CMT2 has been associated with mutations in more than 50 genes, which, together with the high clinical variability across its subtypes, has hindered the development of effective therapies for axonal CMT.
“One of the main reasons for the lag in the development of therapies for CMT2 is that the shared and gene-specific pathways remain largely unresolved,” the researchers wrote.
To address this, a team of researchers in Belgium evaluated whether motor and sensory neurons derived from five patients with the most common forms of CMT2 shared any hallmarks of axonal degeneration.
These included: one patient carrying the R94Q mutation in the MFN2 gene (CMT2A); one with the P8R mutation in the NEFL gene (CMT2E); one carrying the K141N mutation in the HSPB8 gene (CMT2L); and two patients positive for either the G84R or the P182L mutation in the HSPB1 gene (CMT2F).

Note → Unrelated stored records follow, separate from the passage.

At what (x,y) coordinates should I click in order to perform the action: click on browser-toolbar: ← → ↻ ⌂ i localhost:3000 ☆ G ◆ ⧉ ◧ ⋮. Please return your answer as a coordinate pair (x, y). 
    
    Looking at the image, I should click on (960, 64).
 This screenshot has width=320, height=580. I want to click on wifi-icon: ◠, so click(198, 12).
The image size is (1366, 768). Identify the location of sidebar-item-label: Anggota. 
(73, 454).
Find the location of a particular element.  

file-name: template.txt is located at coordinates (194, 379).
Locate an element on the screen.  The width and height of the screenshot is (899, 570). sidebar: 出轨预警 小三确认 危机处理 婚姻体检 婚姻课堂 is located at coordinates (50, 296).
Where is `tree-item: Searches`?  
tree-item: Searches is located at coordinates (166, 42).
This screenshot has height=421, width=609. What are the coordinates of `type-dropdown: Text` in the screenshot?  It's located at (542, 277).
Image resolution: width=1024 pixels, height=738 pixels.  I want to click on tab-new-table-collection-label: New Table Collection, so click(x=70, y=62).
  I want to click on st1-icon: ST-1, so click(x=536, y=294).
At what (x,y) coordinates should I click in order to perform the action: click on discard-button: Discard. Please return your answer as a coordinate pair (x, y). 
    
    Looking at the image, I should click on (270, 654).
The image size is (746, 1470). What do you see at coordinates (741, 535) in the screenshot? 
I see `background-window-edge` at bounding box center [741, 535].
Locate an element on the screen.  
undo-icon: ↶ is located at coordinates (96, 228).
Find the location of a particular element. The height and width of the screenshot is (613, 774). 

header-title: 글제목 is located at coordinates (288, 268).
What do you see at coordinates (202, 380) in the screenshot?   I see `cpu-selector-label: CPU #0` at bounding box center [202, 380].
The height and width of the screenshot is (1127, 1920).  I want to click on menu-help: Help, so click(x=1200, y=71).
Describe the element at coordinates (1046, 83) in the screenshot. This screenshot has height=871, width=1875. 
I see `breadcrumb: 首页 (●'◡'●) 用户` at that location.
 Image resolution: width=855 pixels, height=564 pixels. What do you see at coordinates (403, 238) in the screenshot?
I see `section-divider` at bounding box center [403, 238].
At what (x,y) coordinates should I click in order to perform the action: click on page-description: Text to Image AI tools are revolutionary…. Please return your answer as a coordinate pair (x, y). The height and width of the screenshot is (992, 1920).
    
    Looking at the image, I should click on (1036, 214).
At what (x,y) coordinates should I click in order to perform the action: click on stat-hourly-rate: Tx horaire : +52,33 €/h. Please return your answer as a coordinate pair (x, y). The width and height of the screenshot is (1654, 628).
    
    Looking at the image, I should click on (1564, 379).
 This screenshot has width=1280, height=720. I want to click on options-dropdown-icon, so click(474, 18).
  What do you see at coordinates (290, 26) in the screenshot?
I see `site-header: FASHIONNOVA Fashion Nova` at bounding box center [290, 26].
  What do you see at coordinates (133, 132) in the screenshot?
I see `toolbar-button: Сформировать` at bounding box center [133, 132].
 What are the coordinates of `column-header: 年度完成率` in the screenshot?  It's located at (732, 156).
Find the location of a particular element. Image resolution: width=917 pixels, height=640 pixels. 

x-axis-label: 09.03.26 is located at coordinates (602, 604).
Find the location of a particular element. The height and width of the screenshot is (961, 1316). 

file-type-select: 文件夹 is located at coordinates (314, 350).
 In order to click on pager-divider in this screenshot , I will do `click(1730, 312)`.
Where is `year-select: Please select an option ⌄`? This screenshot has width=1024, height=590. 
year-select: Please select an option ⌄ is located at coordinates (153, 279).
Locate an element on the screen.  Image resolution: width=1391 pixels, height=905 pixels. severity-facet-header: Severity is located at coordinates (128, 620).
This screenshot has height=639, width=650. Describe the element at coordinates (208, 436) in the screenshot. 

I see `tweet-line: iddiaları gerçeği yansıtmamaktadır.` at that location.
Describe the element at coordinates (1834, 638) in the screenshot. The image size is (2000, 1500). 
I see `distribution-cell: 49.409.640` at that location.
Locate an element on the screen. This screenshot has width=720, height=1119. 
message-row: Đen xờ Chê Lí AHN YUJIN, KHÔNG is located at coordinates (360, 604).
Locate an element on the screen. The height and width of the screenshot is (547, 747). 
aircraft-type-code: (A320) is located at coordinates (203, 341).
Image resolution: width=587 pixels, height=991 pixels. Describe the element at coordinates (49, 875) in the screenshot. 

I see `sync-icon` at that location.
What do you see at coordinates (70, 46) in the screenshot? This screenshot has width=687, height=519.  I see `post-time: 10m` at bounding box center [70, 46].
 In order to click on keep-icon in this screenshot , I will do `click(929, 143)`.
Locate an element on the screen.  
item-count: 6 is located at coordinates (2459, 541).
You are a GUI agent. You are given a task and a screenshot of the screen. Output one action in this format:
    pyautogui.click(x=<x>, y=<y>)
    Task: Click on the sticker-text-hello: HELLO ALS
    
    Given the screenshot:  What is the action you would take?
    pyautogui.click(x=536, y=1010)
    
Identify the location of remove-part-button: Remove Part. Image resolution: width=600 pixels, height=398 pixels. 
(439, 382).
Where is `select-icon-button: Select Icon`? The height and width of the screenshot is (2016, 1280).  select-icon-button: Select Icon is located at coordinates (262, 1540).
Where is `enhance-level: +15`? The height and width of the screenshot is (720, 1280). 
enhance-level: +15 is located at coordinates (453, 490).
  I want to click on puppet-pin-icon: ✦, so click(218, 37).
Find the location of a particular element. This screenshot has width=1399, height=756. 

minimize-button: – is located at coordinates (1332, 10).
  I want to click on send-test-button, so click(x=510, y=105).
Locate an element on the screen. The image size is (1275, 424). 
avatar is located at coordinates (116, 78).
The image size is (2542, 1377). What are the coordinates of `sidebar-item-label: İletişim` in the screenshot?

Notably, these two HSPB1 mutations are associated with distinct disease severity and were included in this study to account for potential variability within the same subtype.
These nerve cells were generated from patient-derived induced pluripotent stem cells (iPSCs) and grown in the lab. iPSCs are generated from fully matured cells that are reprogrammed back to a stem cell-like state, where they can give rise to almost every type of human cell.
As such, when derived directly from patients, these cells can be used as cellular models that mimic the disease’s genetic and clinical diversity. Nerve cells also were derived from iPSCs of two healthy individuals to be used as controls.
Results showed that motor neurons derived from all CMT2 patients exhibited changes in neuronal activity and a trend toward a reduction in neurite network density, reaching statistical significance in the CMT2A and CMT2E subtypes, relative to healthy cells.
Neurites are neuron projections used to communicate with other neurons, and can develop into axons and dendrites.
Motor neurons of all included CMT2 subtypes also showed significantly slower transport of mitochondria and lysosomes across their axons that worsened over time, as well as mitochondria with abnormal shapes, compared with controls.
Lysosomes are cellular organelles involved in the breakdown and recycling of cellular waste.
Further analyses revealed a common mitochondrial dysfunction in all CMT2-derived motor neurons, supported by significant changes in mitochondrial genes’ activity, and impaired mitochondrial function and energy production.
Changes in gene activity also were observed in nerve tissue collected from a mouse model of CMT2L.
Similar abnormalities were found in sensory neurons derived from CMT2 patients with sensory symptoms, while those from CMT2 subtypes with predominant motor involvement (CMT2L and CMT2F) were comparable to healthy sensory neurons.
This supported the “notion that some gene mutations predominantly affect motor neurons,” and demonstrated “that patient-specific motor and sensory neurons recapitulate the disease signatures of CMT2,” the researchers wrote.
Notably, the use of gene editing to correct the MFN2 mutation in iPSCs derived from the patient with CMT2A rescued all the observed abnormalities in both motor and sensory neurons, validating these deficits as “true hallmarks of CMT2A,” the team added.
The researchers then assessed the effects of treating CMT2-derived motor neurons with a suppressor of DLK, an enzyme involved in axonal stress response that is chronically activated in several neurodegenerative diseases.
Previous studies showed that “mitochondrial dysfunction and DLK activation reinforce one another in inducing axonal damage,” and that DLK also is “intimately involved in axonal organelle transport,” the team wrote.
They focused on motor neurons from the patients with CMT2A and CMT2E, since they showed the most severe mitochondrial abnormalities, and found that DLK suppression partially rescued these deficits in both subtypes.
“Altogether, our data reveal shared cellular [features] across different CMT2 subtypes and suggests that targeting such common [disease mechanisms] could allow the development of a uniform treatment for CMT2,” the researchers wrote.